Surgeon Marc Wallack was seven minutes into his run through Central Park in 2002 when he felt chest pain that he attributed to stress and indigestion. It happened again the next day, and again on a subsequent run. Finally, unable to ignore the telltale warning sign of heart problems, Wallack went to see a cardiologist and was told that all four of his coronary arteries were more than 95 percent blocked. He needed immediate open-heart surgery—a quadruple bypass—which he sailed through successfully from a physical standpoint, but psychologically left him feeling broken. "I woke up from the surgery and wasn't the same person," recalls Wallack, who is vice chair of the department of surgery at New York Medical College. His fears overwhelmed him. "I worried I was never going to operate again, pay my mortgage, support my family; every time I ate I could visualize the plaque going back on my arteries."

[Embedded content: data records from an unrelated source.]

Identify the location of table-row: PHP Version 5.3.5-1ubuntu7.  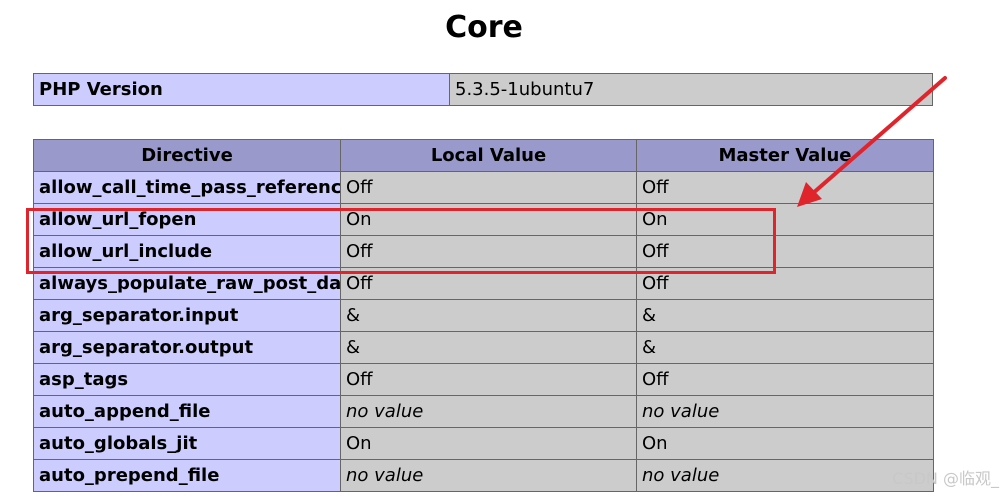
(483, 90).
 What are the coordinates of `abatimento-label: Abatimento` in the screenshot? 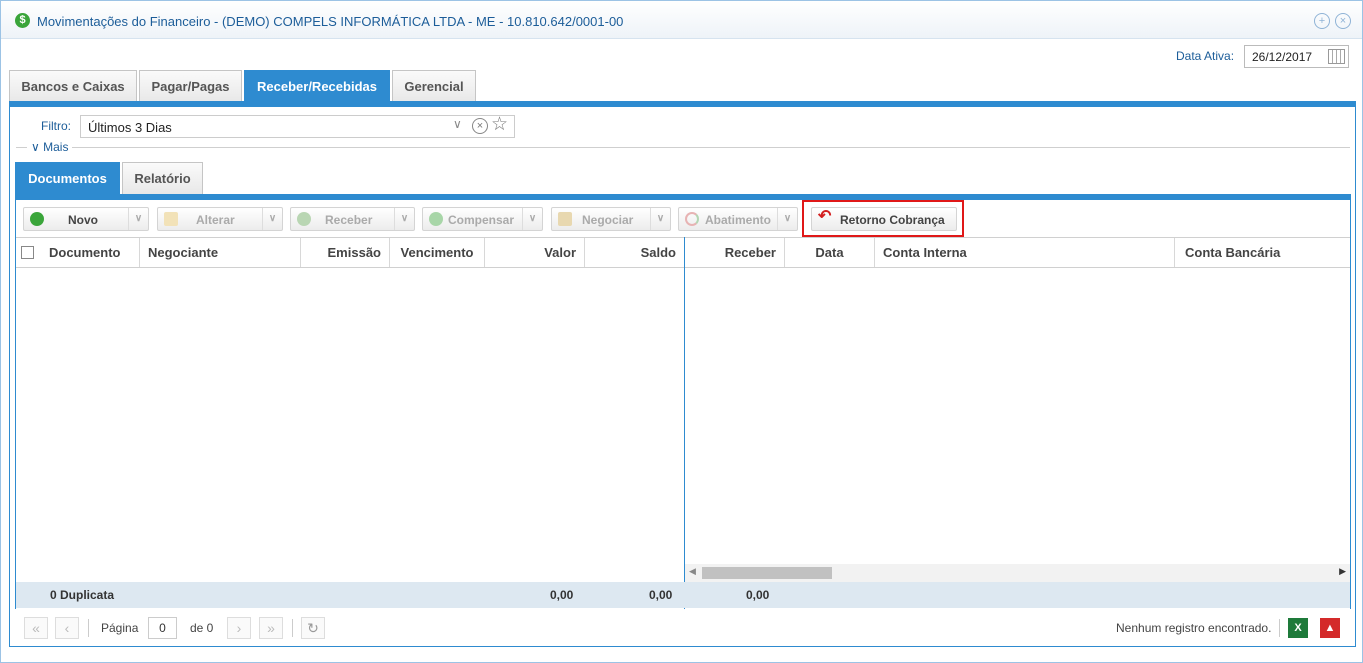 It's located at (738, 220).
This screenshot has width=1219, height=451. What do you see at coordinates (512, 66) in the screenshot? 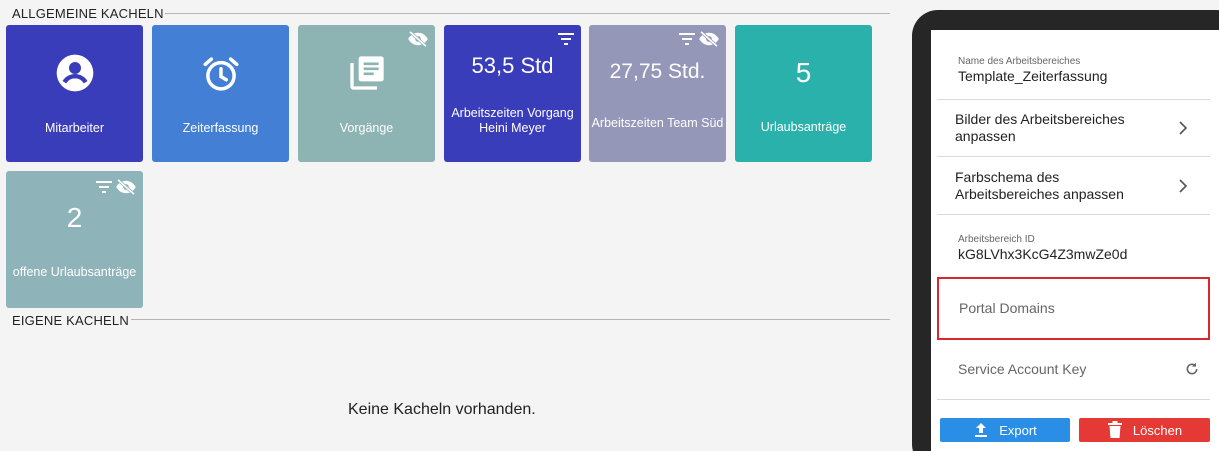
I see `tile-value: 53,5 Std` at bounding box center [512, 66].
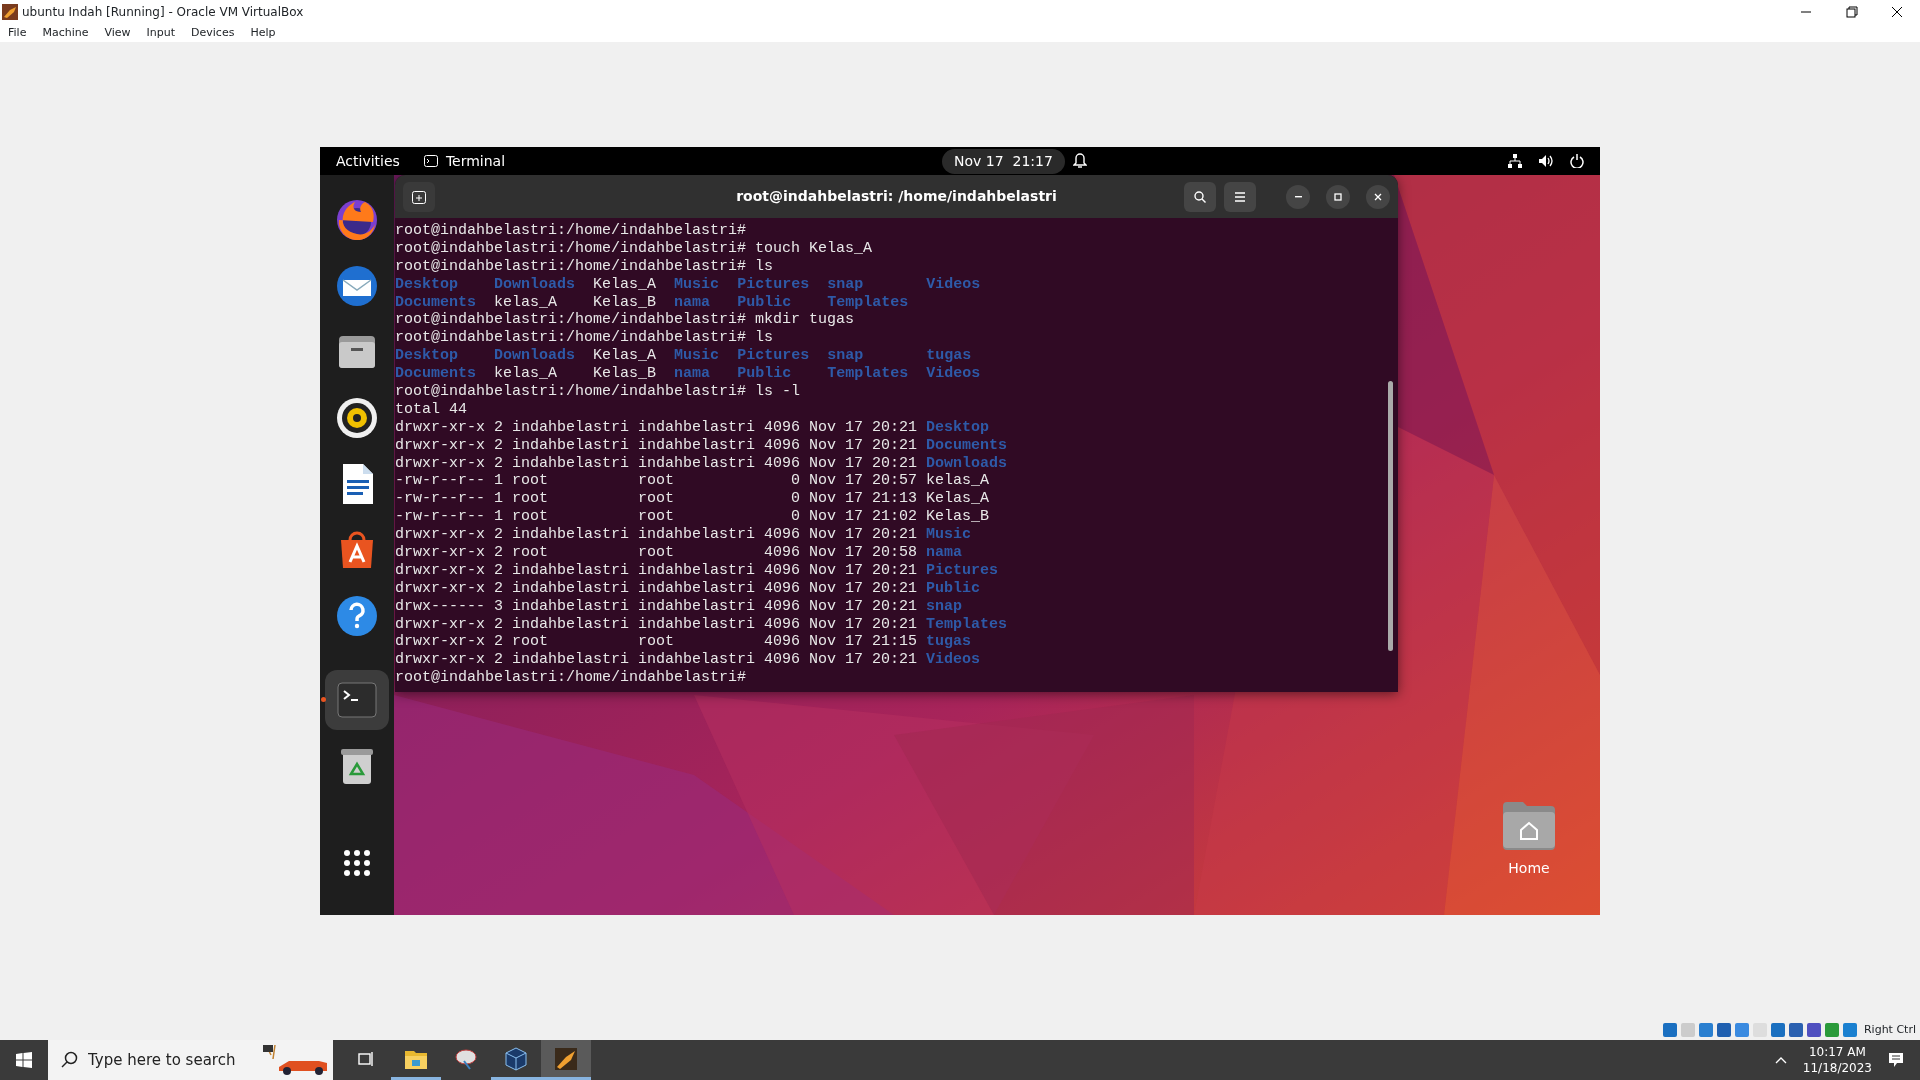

And he fantasized about dying, a hallmark of depression, which afflicts one in five patients after heart surgery and one in three heart attack survivors. Wallack knew other colleagues in the same boat; one had to quit his medical practice as a result. And Wallack knew that his depression, if left untreated, would dramatically increase his likelihood of more heart complications. So he and his wife, Fox News anchor Jamie Colby, devised an 8-step comeback plan and detailed it in their recently released book Back to Life After a Heart Crisis. "It was about helping to bring him back amongst the living," says Colby. For Wallack, that meant training for another marathon, which he managed to complete two years after his surgery; for Colby, it meant getting her husband through doctor's appointments, navigating him through career changes, and convincing him to see a therapist. Anyone who has been through heart surgery, Colby says, can benefit from trying the following:
Step 1: Take one night at a time. Most bypass surgery patients experience sleep problems initially, according to surveys, with many finding that the problems become chronic. "I'd close my eyes at night and worry that my heart wasn't going to continue to beat," recalls Wallack. What helped? His wife's reassuring words. "One night we were lying in bed and I had my head on his chest listening to his heart beat," says Colby. "I said, Marc, your heart is so loud, it's beating stronger than I've ever heard it before; I think that helped him." Regular visits to a psychiatrist and prescription sleeping pills (which he now only takes occasionally) also brought better sleep for the first few months. In addition, Wallack used a night-light and slept with the shades open to avoid total darkness, which he associated with death. And he initially took mid-morning naps since his fears didn't plague him during daylight hours as they did at night.
Step 2: Face the pain head-on—both the physical and the emotional. While Wallack took strong painkillers in the days following his surgery, he credits his wife for helping him avoid a potential addiction; she made him stop taking the pills after eight days once his physical pain had subsided. The pills, he writes, "made me high and lifted my severe postoperative depression" but were not safe in the long-term. Instead, he started seeing a therapist and was prescribed antidepressants. His therapist helped him realize that he was actually experiencing post-traumatic stress disorder, common in war veterans and rape victims, but also in those who have been through life-threatening medical experiences. Through counseling, Wallack learned to use his heart attack fears as a way to motivate himself to get healthy through cardiac rehabilitation, stress management, and dietary changes. Colby helped boost her husband's spirits by renting uplifting action movies like Rocky and Rambo and screening gifts and cards sent by well-meaning but sometimes misguided loved ones. One card that she initially hid from him had a depressing message saying: "So sorry you went through this; someday you'll recover."